Just remember to always Choose a clean, dry storage location away from dampness and moisture. If you can avoid basements, attics, or areas prone to humidity. Ensure the storage space is well-ventilated to prevent condensation.

Place moisture-absorbing products, such as silica gel packets or moisture-absorbing crystals, inside the storage containers. These help to maintain a dry environment and reduce the risk of mildew or mold growth.

Protect your batting from insects by using natural deterrents. Add lavender sachets or cedar chips to the storage containers to repel moths and other insects. These natural options provide a pleasant scent while keeping pests away.
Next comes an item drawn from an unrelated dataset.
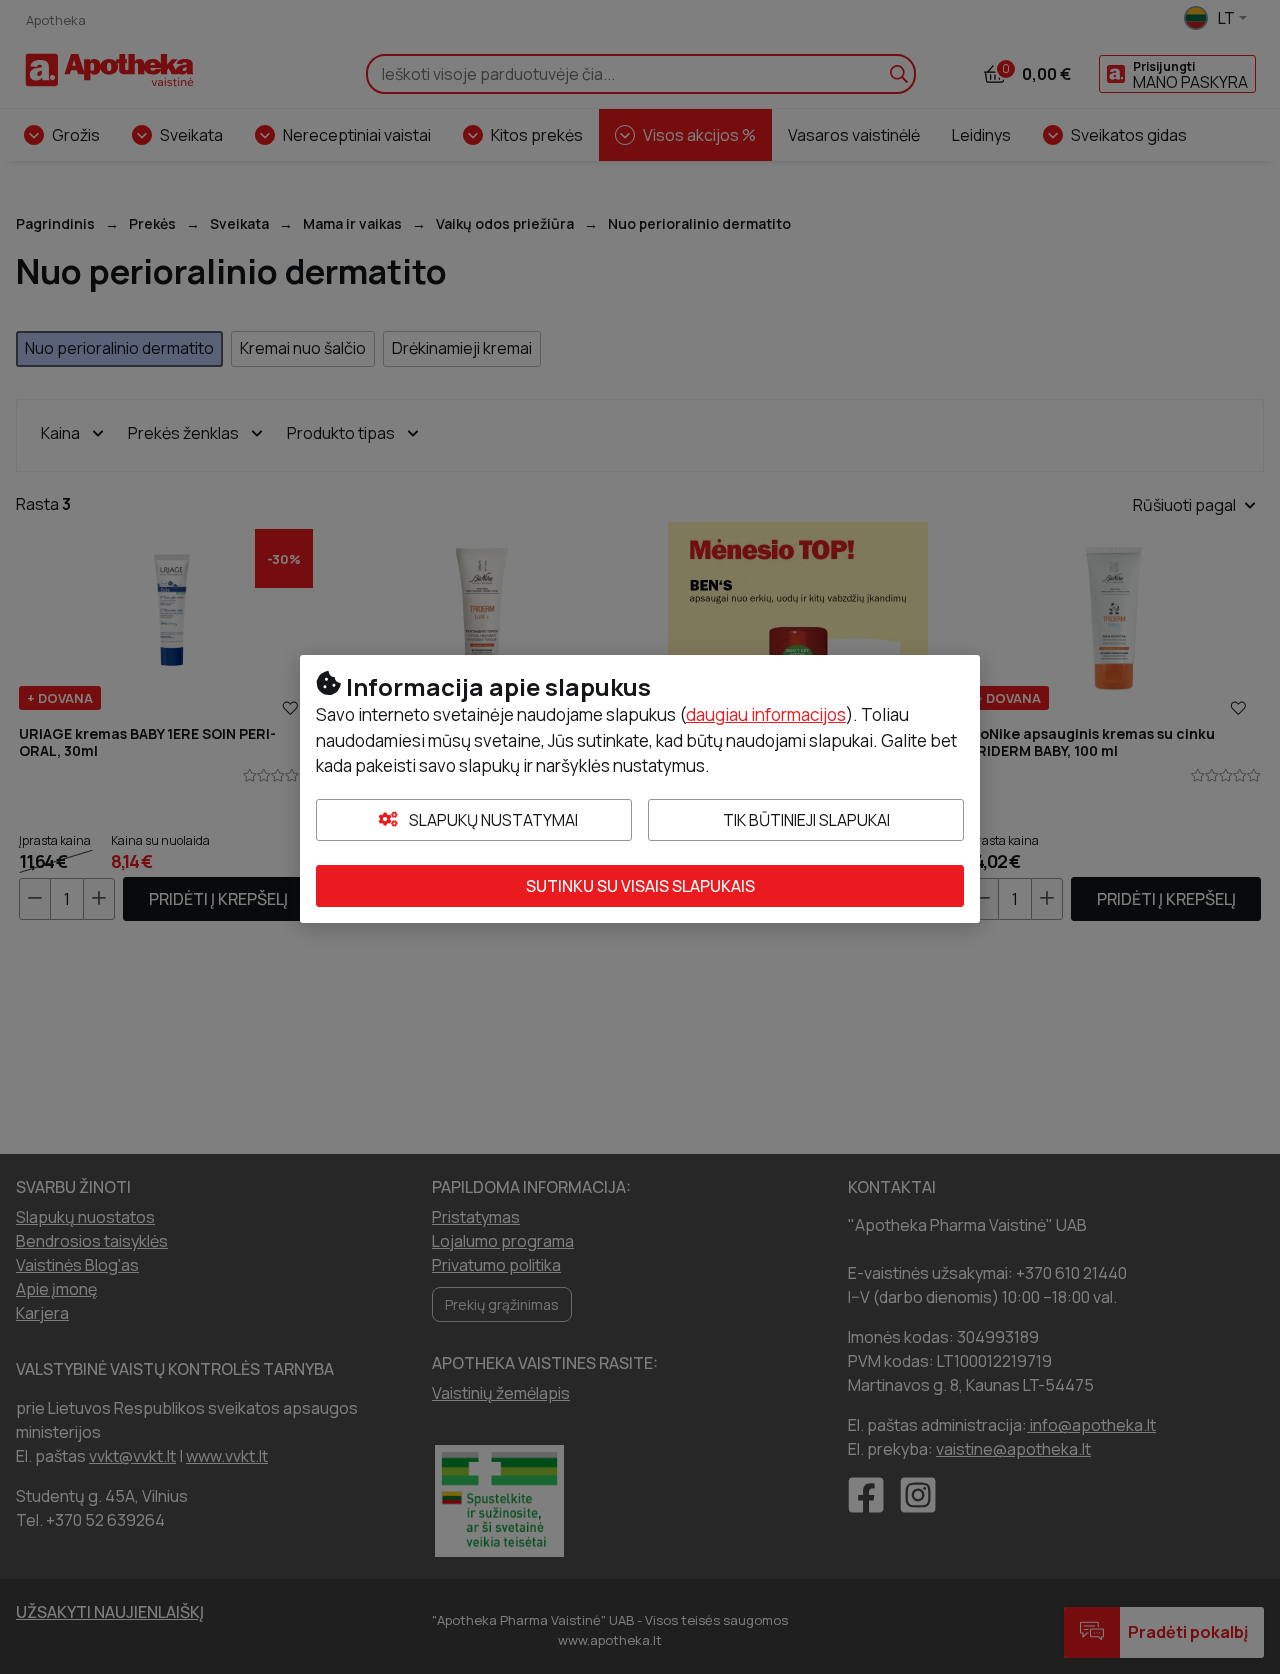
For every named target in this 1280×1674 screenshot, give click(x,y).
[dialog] (640, 837)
In our next installment on the Makeover Extravaganza, we will start to concentrate on the smaller items in the Sewing room, needles and haberdashery, then moving over to fabric markers, rotary cutters and scissors and so on.  We will provide you with different options not only for storage but showing you different products and options you might not know about or want to explore but just not sure what it does.



Sue  Bierly

Sue Bierly

Very informative info from Stitch Delight and comments. Storage ideas are great for my small area. Thank you. Have a safe and happy holiday.

JuDee Clark

JuDee Clark

Thank you for all of the information. I have Very Limited space and appreciate any ideas on effective methods of storage. This “hobby” tends to invade most areas of my home!! But I love it.

Margaret Ray (Kestenbaum)

Margaret Ray (Kestenbaum)

I store my large roll of Matilda’s Own 60% wool 40% polyester batting on the wheelie base of an office chair reclaimed from a neighboughood curbside. The large heavy duty tube in the centre of the roll just slips over the chair spindle after the chair seat and mechanism has been removed. Because the roll sits vertically on the wheels, it takes up less storage space. I just measure and cut the batting straight down the roll with batting shears, easy peasy! This is a great recycle option, at no cost.



So informative, really enjoy reading about everything.